Dulu waktu saya SMA, kelas dibagi tiga jenis: IPA, IPS, Bahasa
Mas trishna bilang kita harus kembali "seperti zaman Orba yang STEM"
Ini premisnya adalah kurikulum kita kurang STEM, atau STEM kurang ditekankan. Padahal sebenarnya tidak. Justru di sekolah saya dulu, sangat ketahuan sekali ada bias sehingga IPA/ STEM itu diutamakan.
Contohnya pembagian kelas. Tiap angkatan ada 12 kelas. Teorinya IPA, IPS dan Bahasa itu ya setara, ditentukan oleh minat bakat, TEORINYA. Tapi dalam praktek? 8 kelas itu IPA, 3 IPS, dan hanya 1 untuk Bahasa. Ditambah lagi ada bias yang membuat IPA = Anak pintar, dan kemudian kelas diranking lagi menggunakan nilai dan psikotes. Kelas unggulan pasti IPA, sedangkan IPS dan Bahasa tidak begitu diunggulkan dalam hal kompetisi padahal sebenarnya di bidang mereka, mereka ya berkemampuan.

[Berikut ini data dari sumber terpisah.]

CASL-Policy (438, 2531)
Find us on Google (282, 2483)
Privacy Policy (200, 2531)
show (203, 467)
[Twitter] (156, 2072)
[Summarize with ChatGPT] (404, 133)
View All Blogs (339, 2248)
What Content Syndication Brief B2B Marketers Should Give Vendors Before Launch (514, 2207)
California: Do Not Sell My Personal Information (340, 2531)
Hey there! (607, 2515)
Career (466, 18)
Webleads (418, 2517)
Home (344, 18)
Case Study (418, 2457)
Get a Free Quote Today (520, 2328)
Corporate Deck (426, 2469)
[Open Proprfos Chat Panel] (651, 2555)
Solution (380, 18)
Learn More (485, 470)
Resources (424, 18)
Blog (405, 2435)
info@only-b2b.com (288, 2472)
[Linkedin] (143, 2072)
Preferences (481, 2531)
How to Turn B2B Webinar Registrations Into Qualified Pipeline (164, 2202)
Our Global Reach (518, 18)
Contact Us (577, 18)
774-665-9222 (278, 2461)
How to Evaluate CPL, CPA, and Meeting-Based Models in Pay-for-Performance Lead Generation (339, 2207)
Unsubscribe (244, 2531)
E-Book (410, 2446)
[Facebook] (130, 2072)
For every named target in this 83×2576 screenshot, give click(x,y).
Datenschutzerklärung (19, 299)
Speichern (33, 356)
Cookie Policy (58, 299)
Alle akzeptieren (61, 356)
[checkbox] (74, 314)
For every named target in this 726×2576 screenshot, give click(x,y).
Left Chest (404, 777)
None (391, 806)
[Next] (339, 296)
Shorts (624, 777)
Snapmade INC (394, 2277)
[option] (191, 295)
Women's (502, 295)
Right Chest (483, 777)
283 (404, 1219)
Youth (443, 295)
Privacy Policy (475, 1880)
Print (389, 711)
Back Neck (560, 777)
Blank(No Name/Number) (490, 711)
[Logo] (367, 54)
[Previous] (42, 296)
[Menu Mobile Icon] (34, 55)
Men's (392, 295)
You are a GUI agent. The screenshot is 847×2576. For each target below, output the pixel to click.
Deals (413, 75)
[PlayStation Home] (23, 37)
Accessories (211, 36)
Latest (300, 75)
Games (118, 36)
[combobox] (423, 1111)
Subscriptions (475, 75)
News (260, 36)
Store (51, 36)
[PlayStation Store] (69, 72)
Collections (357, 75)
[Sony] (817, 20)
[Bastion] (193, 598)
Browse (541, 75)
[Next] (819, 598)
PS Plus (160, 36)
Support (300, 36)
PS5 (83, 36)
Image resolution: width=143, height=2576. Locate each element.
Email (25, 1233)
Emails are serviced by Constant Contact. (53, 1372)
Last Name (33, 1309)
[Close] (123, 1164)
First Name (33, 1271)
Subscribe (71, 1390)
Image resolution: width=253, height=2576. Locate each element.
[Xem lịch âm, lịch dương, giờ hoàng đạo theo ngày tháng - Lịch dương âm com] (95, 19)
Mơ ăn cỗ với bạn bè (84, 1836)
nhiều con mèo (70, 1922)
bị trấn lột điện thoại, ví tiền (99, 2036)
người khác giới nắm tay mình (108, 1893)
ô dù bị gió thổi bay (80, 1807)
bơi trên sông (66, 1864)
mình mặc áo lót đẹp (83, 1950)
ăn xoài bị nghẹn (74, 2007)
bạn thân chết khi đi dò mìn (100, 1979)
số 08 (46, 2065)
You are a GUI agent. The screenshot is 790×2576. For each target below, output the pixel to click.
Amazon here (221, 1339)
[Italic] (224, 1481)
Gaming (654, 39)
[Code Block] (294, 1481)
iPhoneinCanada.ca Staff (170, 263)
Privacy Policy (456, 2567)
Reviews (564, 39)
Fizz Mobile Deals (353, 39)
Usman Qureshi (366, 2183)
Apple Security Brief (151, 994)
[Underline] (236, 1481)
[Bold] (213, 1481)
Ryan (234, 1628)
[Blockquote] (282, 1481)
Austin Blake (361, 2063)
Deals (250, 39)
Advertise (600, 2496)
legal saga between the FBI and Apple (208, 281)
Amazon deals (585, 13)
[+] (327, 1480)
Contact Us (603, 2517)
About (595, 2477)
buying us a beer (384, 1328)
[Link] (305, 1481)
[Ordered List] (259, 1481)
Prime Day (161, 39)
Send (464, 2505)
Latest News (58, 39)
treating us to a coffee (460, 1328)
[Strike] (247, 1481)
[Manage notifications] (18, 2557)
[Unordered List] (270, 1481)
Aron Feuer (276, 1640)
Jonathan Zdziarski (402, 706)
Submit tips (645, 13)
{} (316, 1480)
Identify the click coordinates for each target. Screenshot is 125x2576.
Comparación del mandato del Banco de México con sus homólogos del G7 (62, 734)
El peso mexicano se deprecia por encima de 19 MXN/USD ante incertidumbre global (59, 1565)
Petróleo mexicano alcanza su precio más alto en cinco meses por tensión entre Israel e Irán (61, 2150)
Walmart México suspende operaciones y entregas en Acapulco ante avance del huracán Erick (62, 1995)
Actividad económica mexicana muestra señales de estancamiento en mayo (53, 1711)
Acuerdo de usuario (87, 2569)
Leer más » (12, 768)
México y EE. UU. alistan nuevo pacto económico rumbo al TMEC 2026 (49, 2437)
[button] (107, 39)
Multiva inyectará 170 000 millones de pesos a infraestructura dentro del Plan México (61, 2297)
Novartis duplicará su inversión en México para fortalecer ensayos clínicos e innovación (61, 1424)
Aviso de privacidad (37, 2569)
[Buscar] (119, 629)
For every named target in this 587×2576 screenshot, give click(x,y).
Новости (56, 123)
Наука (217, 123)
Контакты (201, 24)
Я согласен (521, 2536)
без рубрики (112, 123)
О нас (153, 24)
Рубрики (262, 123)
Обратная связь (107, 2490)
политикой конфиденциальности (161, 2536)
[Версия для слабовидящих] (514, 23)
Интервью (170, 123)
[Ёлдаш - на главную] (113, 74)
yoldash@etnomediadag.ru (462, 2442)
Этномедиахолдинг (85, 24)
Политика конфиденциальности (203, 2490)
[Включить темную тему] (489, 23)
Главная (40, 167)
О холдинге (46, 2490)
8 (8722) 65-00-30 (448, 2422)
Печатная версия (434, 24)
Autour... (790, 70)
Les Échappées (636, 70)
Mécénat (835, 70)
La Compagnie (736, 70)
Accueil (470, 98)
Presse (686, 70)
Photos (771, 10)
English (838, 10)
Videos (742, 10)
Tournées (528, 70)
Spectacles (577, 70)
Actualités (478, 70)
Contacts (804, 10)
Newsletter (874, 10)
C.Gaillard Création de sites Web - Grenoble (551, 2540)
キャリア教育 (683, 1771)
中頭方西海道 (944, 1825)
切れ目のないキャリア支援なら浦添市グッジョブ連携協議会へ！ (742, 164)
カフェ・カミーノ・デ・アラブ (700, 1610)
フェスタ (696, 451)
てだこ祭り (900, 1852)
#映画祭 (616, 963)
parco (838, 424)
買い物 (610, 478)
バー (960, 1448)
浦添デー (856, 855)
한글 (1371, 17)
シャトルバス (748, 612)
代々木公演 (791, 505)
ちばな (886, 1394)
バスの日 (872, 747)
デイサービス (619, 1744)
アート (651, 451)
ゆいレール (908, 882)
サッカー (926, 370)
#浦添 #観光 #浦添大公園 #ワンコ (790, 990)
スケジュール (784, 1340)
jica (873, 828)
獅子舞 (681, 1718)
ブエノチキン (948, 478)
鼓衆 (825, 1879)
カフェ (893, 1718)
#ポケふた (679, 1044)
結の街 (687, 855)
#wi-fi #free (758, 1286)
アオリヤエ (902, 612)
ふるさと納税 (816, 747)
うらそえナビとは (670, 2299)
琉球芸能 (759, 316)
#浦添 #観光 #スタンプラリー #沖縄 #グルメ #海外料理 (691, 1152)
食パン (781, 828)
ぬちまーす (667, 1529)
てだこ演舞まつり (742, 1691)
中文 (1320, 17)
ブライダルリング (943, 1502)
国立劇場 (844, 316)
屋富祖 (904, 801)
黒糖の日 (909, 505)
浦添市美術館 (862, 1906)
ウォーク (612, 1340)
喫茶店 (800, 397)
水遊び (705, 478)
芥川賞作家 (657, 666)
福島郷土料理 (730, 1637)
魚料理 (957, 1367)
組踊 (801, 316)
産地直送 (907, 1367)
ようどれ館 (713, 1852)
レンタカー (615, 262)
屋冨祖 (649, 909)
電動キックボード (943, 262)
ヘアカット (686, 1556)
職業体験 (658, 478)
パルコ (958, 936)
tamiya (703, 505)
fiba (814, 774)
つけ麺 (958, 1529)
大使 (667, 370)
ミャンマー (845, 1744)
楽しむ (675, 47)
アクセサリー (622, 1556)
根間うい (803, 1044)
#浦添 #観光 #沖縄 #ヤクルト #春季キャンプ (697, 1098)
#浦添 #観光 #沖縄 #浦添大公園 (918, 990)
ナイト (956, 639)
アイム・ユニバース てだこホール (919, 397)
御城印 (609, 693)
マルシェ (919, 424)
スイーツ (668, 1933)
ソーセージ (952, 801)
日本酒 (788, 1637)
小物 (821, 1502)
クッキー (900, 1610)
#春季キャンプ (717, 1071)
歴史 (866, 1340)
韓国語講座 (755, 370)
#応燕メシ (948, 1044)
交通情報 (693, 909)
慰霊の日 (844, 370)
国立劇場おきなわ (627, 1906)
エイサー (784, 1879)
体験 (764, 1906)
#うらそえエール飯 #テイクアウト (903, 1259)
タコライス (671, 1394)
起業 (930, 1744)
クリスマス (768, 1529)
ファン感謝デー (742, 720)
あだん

Saya kurang setuju dengan bias akan STEM ini. Saya dulu itu anak IPA, walau kemudian kuliahnya di bidang SOSHUM. Tapi saya gak menganggap IPA/ STEM harus diunggulkan, bagi saya baik dulu dan sekarang mereka sudah cukup diperhatikan. Sedangkan untuk Ilmu Sosial dan Bahasa itu menurut saya Indonesia punya potensi besar, sayangnya pengembangan keilmuan tersebut kurang diperhatikan di level SD-SMA (di level Universitas sendiri sudah cukup maju).